8月から始まるB-Schoolの準備と、ひさしぶりのジョブレス期間(つまり何やっても自由)、そしてこの短期間にも関わらずお仕事をご提供いただいた会社様でお仕事をするために5月中旬から一カ月ほど日本に滞在していた。当初の予定では7月からschoolの語学プログラムに参加する予定だったのだけど、諸事情により参加できなくなってしまったので、少し長めに日本にいることに。
(諸事情というか、単に席が空いてなかったというだけですが。)

今回の帰国はおそらく今年最後ということで、色々な人にお会いしたり日本でしか食べられないものをたっぷり堪能した。こんなに長く日本にいたのは上海に移ってから初めてで、もし日本で働くことがなかったらおそらく人生で最後の長期滞在になると思われる(さすがに働きはじめたら、こんなに自由な時間を取れるとは思えない。家もないし)。

日本にたまに帰ると、懐かしい友人だけでなく、いつも新しい友人との出会いや仕事の機会などがあり、毎日がドラマチックである。でも、今の自分にとってそこはやっぱり『ちょっと違う国』なのであるとも感じる。
確かに自分の生まれ育った国であるし、母国語で暮らすことが出来るし、おいしい食事もたくさんあるし、気の置けない友人もいるはずなのに、何かちょっと「ズレ」を感じる。それはおそらく自分の周りの環境に原因があるわけではなく、単純に自分の感覚が -中国に渡る前から積み重ねてきたものも含めて- いわゆる「日本的なもの」と微妙に不協和音を奏でるからだと思っている。

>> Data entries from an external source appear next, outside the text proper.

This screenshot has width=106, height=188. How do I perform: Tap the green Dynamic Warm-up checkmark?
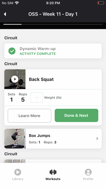tap(12, 51)
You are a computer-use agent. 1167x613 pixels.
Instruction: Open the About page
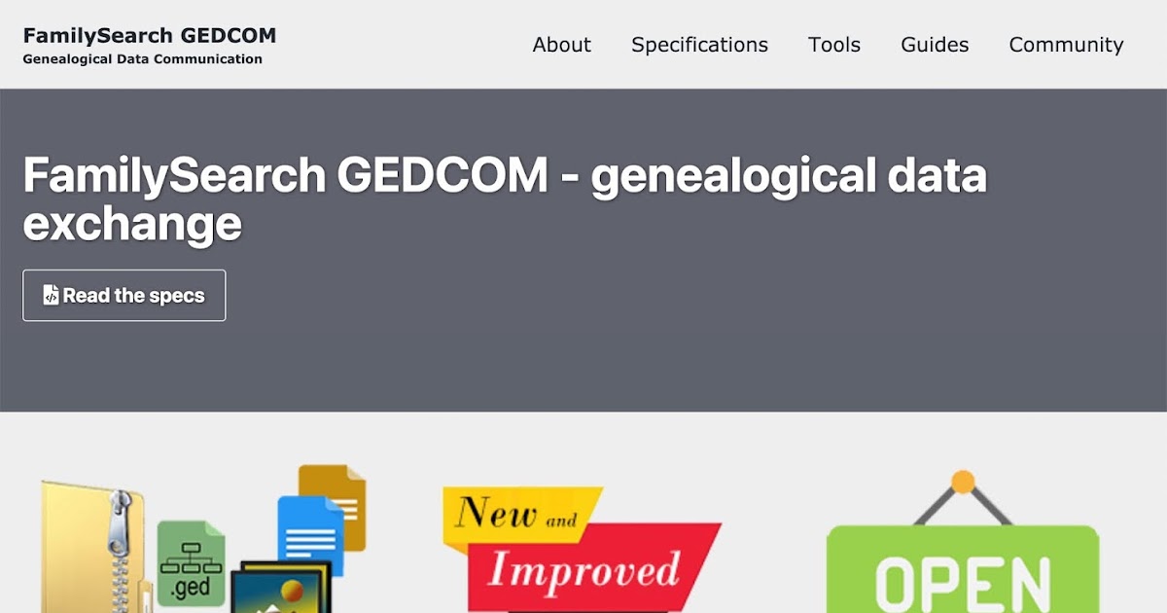pos(561,45)
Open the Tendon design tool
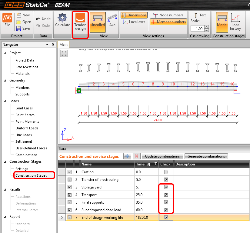Screen dimensions: 250x233 [80, 22]
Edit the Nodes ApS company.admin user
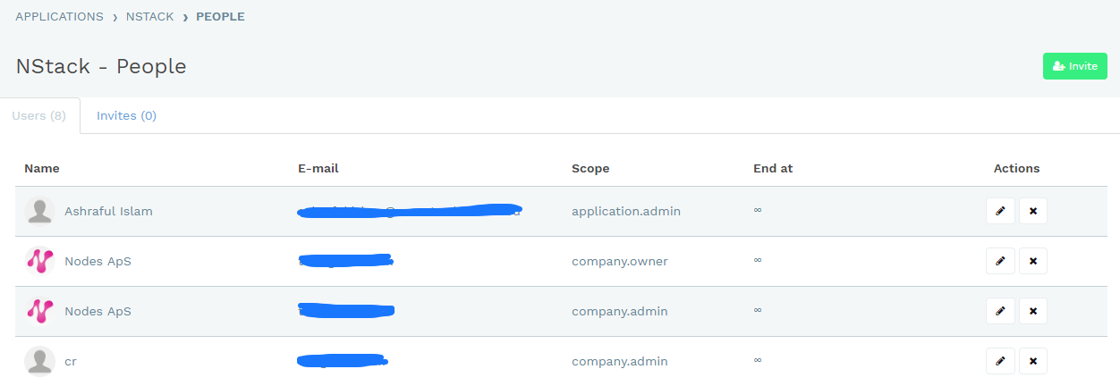The width and height of the screenshot is (1120, 386). pyautogui.click(x=1000, y=311)
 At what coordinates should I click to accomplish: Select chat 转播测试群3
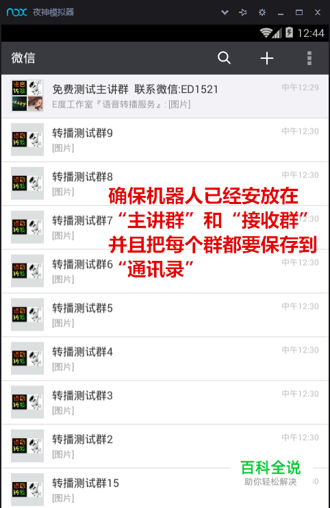click(165, 403)
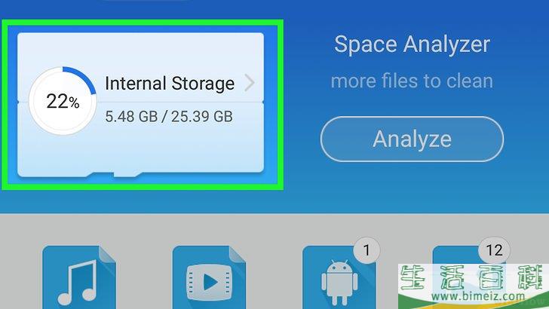549x309 pixels.
Task: Tap the play symbol on video icon
Action: [210, 282]
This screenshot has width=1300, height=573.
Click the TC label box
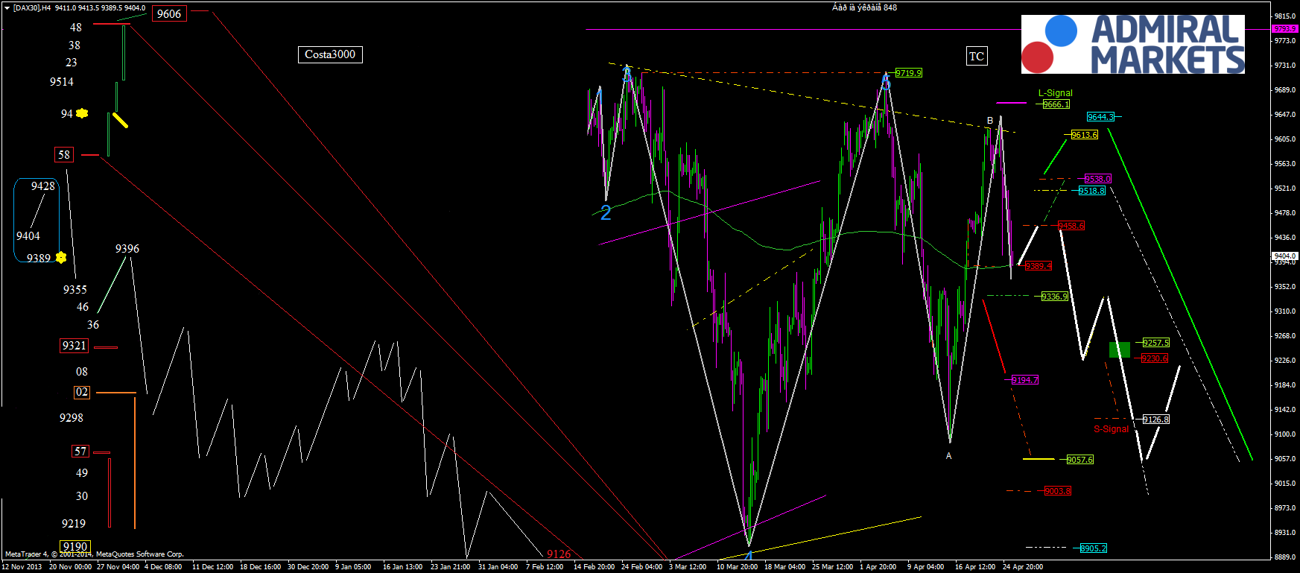pyautogui.click(x=977, y=56)
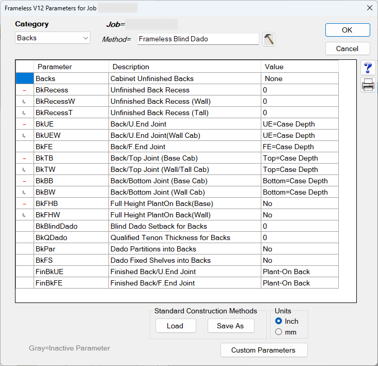Click Save As for construction methods

(x=230, y=326)
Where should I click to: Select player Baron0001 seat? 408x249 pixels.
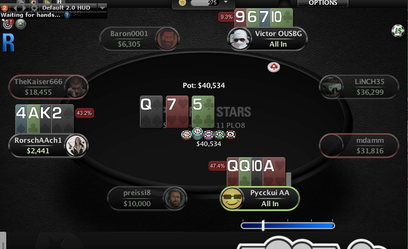coord(140,39)
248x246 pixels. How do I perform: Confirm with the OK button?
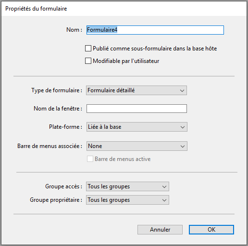click(211, 230)
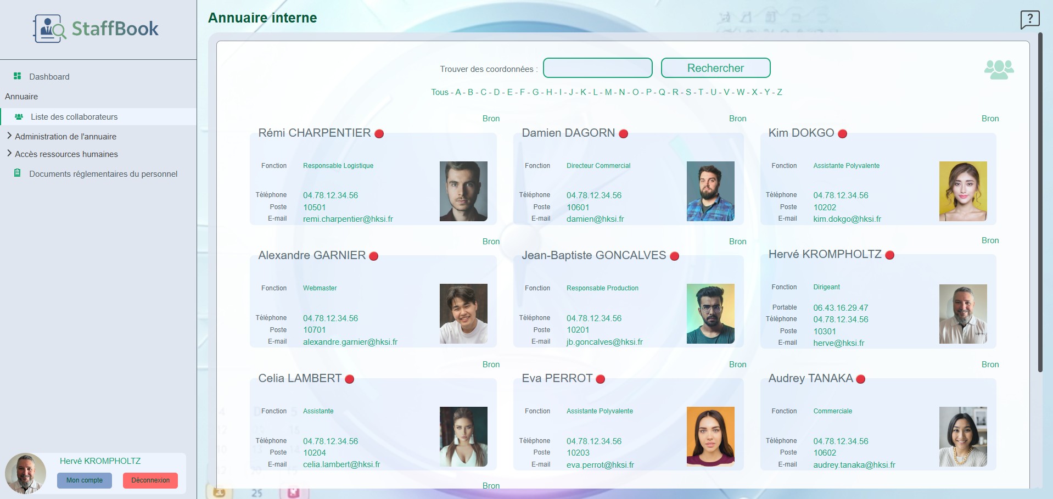Focus the Trouver des coordonnées search field
Screen dimensions: 1053x499
(597, 68)
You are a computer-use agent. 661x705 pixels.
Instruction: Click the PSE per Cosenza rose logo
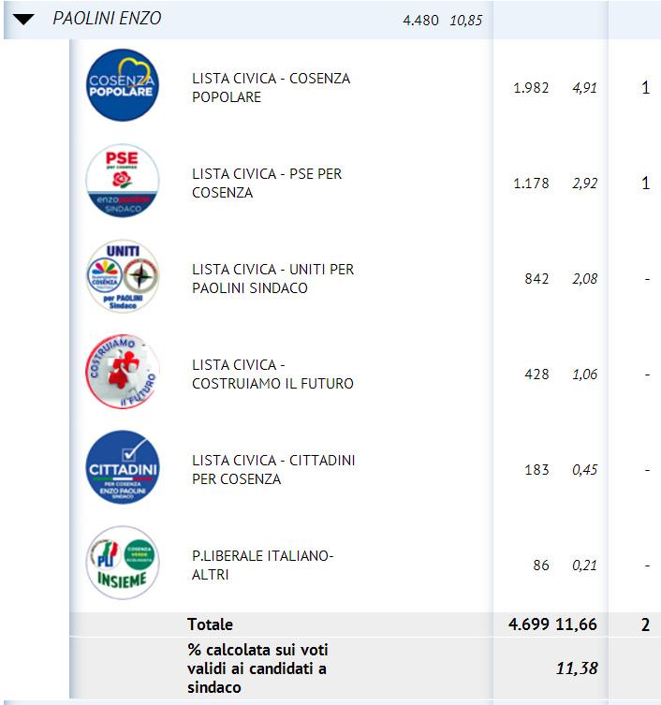pos(122,181)
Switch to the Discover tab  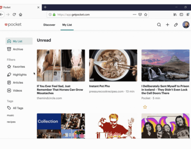[49, 25]
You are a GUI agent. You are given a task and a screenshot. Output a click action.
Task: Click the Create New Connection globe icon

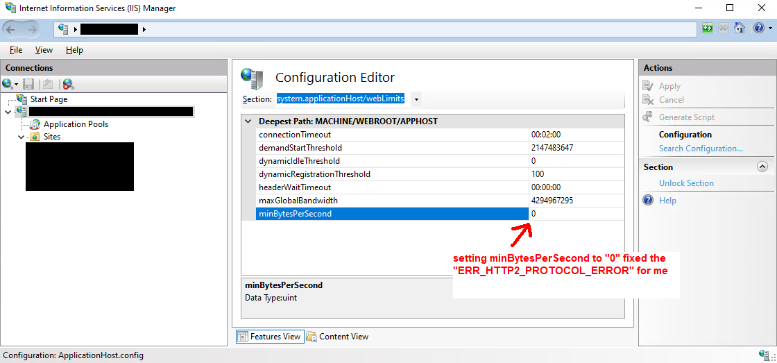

海外にいるというのは、自分の持っているリズムと周囲の環境が持っている固有の文法があまりにも違うので、そもそも差異を前提として生きている。だから常に努力というか適応が必要になる。僕にとってはその適応すべき努力のほうが楽だということであって、何か「戦略的に海外にいるほうがよいのだ!」という思考があるわけではない。
(なので「どうして中国を選んだんですか?」とか聞かれても、答えられないのだ。なにせ元職での選択肢がここしかなかったという理由なので・・・)

一方、日本で多くの人と話して共通するのは「このままではいけない」という危機感。危機感よりももう少し強い、むしろ焦燥と呼ぶような感覚。何かの偶然で日本に近い上海という地で少なくともあと2年は過ごすわけで、これからはもう少し高い視点から情報発信と「何か」のお手伝いをしていきたいとも思った。

ということで、次回あたりからblogのタイトルも変えて、もうちょっとだけ真面目なネタと、これまで通りの不真面目ネタを織り交ぜながら行きたいと思います。今後ともよろしくお願いいたします。